→ Work item: Nothing may be dropped. Retype the whole listing exactly.

(Data Opens)

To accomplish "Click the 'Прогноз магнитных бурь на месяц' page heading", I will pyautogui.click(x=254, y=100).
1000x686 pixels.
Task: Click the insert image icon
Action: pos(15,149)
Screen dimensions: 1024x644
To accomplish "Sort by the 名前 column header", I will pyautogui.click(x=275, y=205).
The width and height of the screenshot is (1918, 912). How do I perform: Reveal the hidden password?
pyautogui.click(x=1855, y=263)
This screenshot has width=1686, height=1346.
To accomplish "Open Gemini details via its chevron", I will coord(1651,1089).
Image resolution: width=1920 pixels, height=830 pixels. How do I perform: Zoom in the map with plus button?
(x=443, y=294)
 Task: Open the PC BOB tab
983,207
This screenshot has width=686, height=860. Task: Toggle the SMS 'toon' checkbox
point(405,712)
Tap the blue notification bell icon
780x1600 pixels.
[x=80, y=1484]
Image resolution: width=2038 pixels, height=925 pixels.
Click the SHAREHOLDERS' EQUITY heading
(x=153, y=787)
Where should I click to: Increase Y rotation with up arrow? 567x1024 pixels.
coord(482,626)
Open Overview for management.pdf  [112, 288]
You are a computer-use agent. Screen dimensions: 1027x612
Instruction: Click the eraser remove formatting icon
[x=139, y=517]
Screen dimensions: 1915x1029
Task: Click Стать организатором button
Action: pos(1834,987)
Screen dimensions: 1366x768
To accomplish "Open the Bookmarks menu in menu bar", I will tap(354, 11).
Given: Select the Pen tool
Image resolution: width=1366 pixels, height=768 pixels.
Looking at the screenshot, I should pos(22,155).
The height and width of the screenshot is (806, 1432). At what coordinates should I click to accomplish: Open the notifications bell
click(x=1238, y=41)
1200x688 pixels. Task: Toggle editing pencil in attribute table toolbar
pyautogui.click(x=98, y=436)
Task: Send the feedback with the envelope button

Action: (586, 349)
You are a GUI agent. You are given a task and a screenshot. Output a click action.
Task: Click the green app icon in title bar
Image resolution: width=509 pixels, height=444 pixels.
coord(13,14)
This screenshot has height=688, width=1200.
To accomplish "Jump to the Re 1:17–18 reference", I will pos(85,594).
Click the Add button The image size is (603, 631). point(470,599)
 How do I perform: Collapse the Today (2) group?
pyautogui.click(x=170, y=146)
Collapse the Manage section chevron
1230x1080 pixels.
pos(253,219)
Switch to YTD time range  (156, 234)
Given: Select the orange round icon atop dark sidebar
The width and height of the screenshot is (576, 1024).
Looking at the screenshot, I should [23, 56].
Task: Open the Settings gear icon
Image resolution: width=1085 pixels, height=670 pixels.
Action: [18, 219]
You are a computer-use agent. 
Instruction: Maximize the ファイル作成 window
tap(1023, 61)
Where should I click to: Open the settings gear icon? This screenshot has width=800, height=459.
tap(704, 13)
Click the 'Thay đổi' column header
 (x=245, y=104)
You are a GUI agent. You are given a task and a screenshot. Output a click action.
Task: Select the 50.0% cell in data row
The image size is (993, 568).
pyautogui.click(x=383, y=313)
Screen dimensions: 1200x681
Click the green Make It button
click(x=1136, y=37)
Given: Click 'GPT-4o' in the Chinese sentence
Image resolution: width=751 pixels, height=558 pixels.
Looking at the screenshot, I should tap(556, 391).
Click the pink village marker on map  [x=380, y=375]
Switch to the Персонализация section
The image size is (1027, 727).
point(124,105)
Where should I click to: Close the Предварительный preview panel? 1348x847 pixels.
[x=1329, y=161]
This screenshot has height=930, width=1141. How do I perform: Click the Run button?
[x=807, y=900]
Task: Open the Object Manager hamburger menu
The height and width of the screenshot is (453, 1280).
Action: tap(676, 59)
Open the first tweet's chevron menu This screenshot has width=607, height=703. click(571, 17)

(Data Closes)

→ The completed task:
To accomplish "Click the 'Прогноз магнитных бурь на месяц' page heading", I will pyautogui.click(x=254, y=100).
1000x686 pixels.
Task: Click the insert image icon
Action: pos(15,149)
Screen dimensions: 1024x644
To accomplish "Sort by the 名前 column header", I will pyautogui.click(x=275, y=205).
The width and height of the screenshot is (1918, 912). How do I perform: Reveal the hidden password?
pyautogui.click(x=1855, y=263)
This screenshot has width=1686, height=1346.
To accomplish "Open Gemini details via its chevron", I will coord(1651,1089).
Image resolution: width=1920 pixels, height=830 pixels. How do I perform: Zoom in the map with plus button?
(x=443, y=294)
 Task: Open the PC BOB tab
983,207
This screenshot has width=686, height=860. Task: Toggle the SMS 'toon' checkbox
point(405,712)
Tap the blue notification bell icon
780x1600 pixels.
[x=80, y=1484]
Image resolution: width=2038 pixels, height=925 pixels.
Click the SHAREHOLDERS' EQUITY heading
(x=153, y=787)
Where should I click to: Increase Y rotation with up arrow? 567x1024 pixels.
coord(482,626)
Open Overview for management.pdf  [112, 288]
You are a computer-use agent. Screen dimensions: 1027x612
Instruction: Click the eraser remove formatting icon
[x=139, y=517]
Screen dimensions: 1915x1029
Task: Click Стать организатором button
Action: pos(1834,987)
Screen dimensions: 1366x768
To accomplish "Open the Bookmarks menu in menu bar", I will tap(354, 11).
Given: Select the Pen tool
Image resolution: width=1366 pixels, height=768 pixels.
Looking at the screenshot, I should pos(22,155).
The height and width of the screenshot is (806, 1432). At what coordinates should I click to accomplish: Open the notifications bell
click(x=1238, y=41)
1200x688 pixels. Task: Toggle editing pencil in attribute table toolbar
pyautogui.click(x=98, y=436)
Task: Send the feedback with the envelope button

Action: (586, 349)
You are a GUI agent. You are given a task and a screenshot. Output a click action.
Task: Click the green app icon in title bar
Image resolution: width=509 pixels, height=444 pixels.
coord(13,14)
This screenshot has height=688, width=1200.
To accomplish "Jump to the Re 1:17–18 reference", I will pos(85,594).
Click the Add button The image size is (603, 631). point(470,599)
 How do I perform: Collapse the Today (2) group?
pyautogui.click(x=170, y=146)
Collapse the Manage section chevron
1230x1080 pixels.
pos(253,219)
Switch to YTD time range  (156, 234)
Given: Select the orange round icon atop dark sidebar
The width and height of the screenshot is (576, 1024).
Looking at the screenshot, I should [23, 56].
Task: Open the Settings gear icon
Image resolution: width=1085 pixels, height=670 pixels.
Action: [18, 219]
You are a computer-use agent. 
Instruction: Maximize the ファイル作成 window
tap(1023, 61)
Where should I click to: Open the settings gear icon? This screenshot has width=800, height=459.
tap(704, 13)
Click the 'Thay đổi' column header
 (x=245, y=104)
You are a GUI agent. You are given a task and a screenshot. Output a click action.
Task: Select the 50.0% cell in data row
The image size is (993, 568).
pyautogui.click(x=383, y=313)
Screen dimensions: 1200x681
Click the green Make It button
click(x=1136, y=37)
Given: Click 'GPT-4o' in the Chinese sentence
Image resolution: width=751 pixels, height=558 pixels.
Looking at the screenshot, I should tap(556, 391).
Click the pink village marker on map  [x=380, y=375]
Switch to the Персонализация section
The image size is (1027, 727).
point(124,105)
Where should I click to: Close the Предварительный preview panel? 1348x847 pixels.
[x=1329, y=161]
This screenshot has height=930, width=1141. How do I perform: Click the Run button?
[x=807, y=900]
Task: Open the Object Manager hamburger menu
The height and width of the screenshot is (453, 1280).
Action: tap(676, 59)
Open the first tweet's chevron menu This screenshot has width=607, height=703. click(571, 17)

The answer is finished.